Und schliesslich: Ist die Blockchain umweltfreundlich? Bitcoin zum Beispiel, die Blockchain-Anwendung, die wegen ihres gigantischen Energiekonsums am heftigsten im Kreuzfeuer der Kritik steht, verbraucht so viel Strom, wie vier Atomkraftwerke erzeugen – also wirklich sehr viel.
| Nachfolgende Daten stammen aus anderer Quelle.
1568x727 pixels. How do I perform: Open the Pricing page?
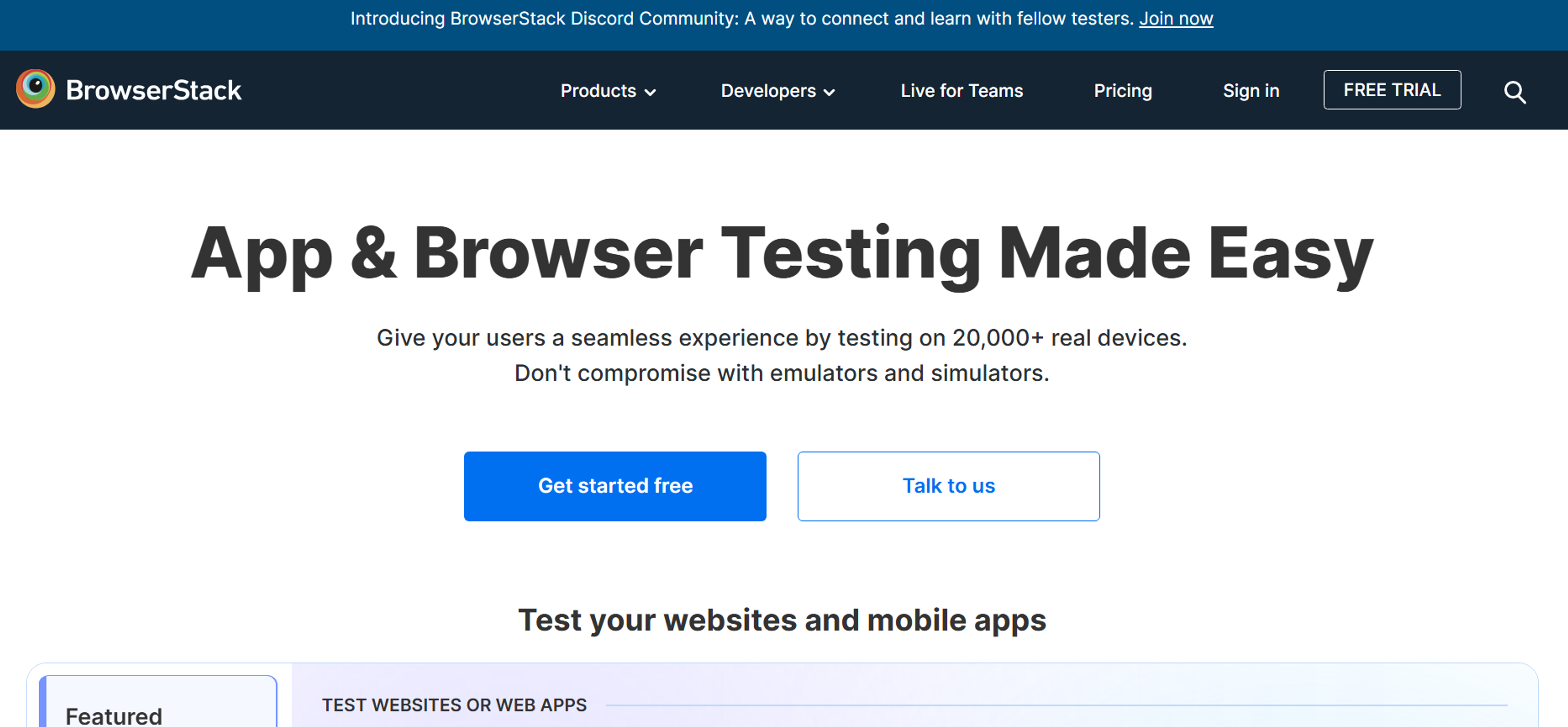[1123, 91]
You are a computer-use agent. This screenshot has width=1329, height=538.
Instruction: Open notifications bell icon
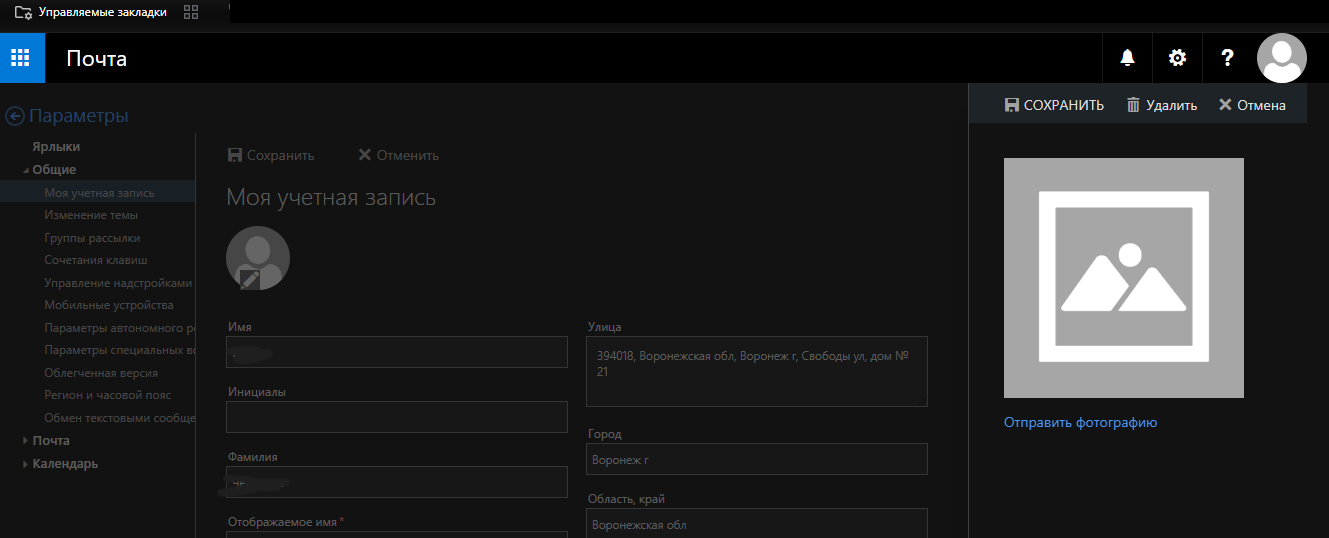pyautogui.click(x=1127, y=58)
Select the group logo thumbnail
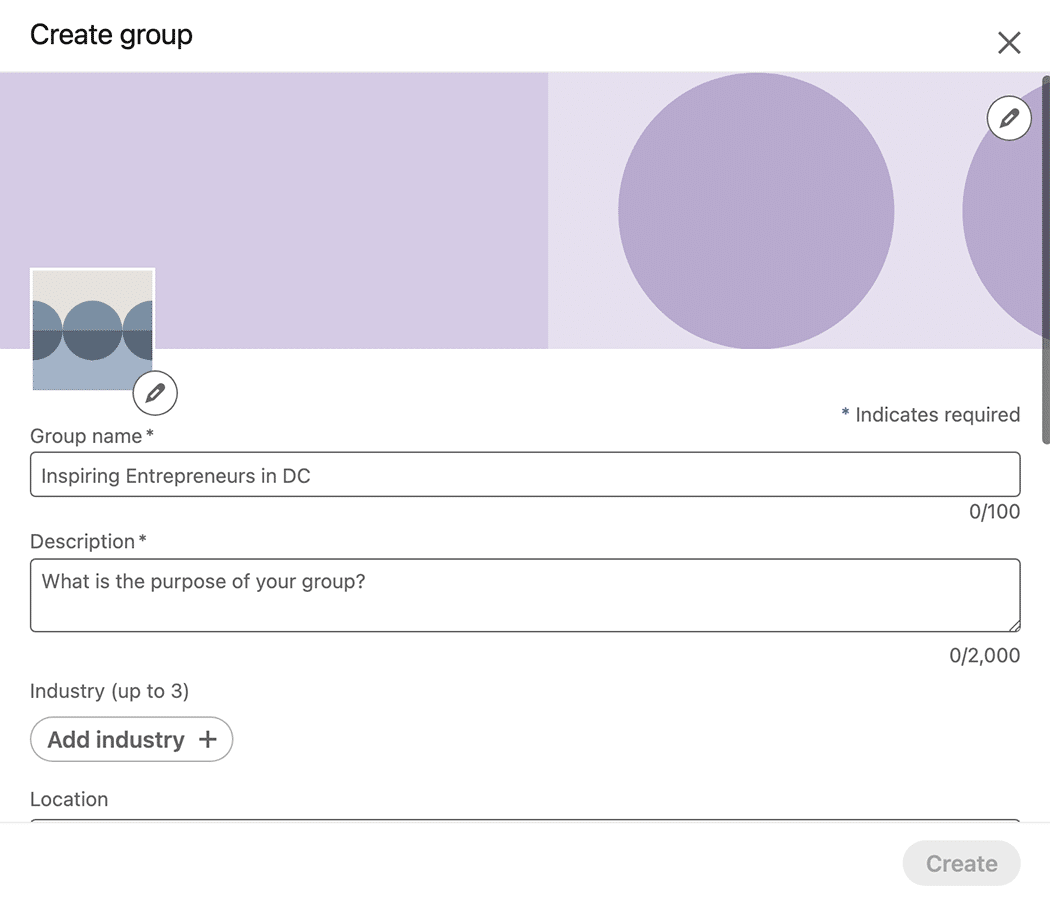 pyautogui.click(x=93, y=329)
Diese drei Beispiele zeigen, dass diese Technologie noch nicht ausgereift ist. Aber es besteht kein Zweifel daran, dass sich das rasch ändern wird. Der «Crypto-Anker», ein essbarer Mikrocomputer, wird, beispielsweise in eine Tablette eingebettet, bald jedem ermöglichen, die Echtheit dieses Medikaments per Smartphone zu überprüfen. Und bereits jetzt verbraucht die neuste Computergeneration, die den Blockchain-Betrieb sicherstellen soll, deutlich weniger Strom.
Noch muss die Blockchain-Technologie ihren Platz erst finden. Ungemein vielversprechend ist sie bereits jetzt. (Quelle: asut)
Claude Beglé*
Claude Béglé, Waadtländer (CVP), verfolgt die Herausforderungen der Digitalisierung mit grösstem Interesse und hat deshalb auch eine Motion zur Blockchain eingereicht, in der er den Bundesrat auffordert, mit allen betroffenen Interessengruppen eine Strategie zu erarbeiten, die es der Schweiz erlauben würde, ihre dominante Stellung in der Blockchain-Technologie weiter zu festigen.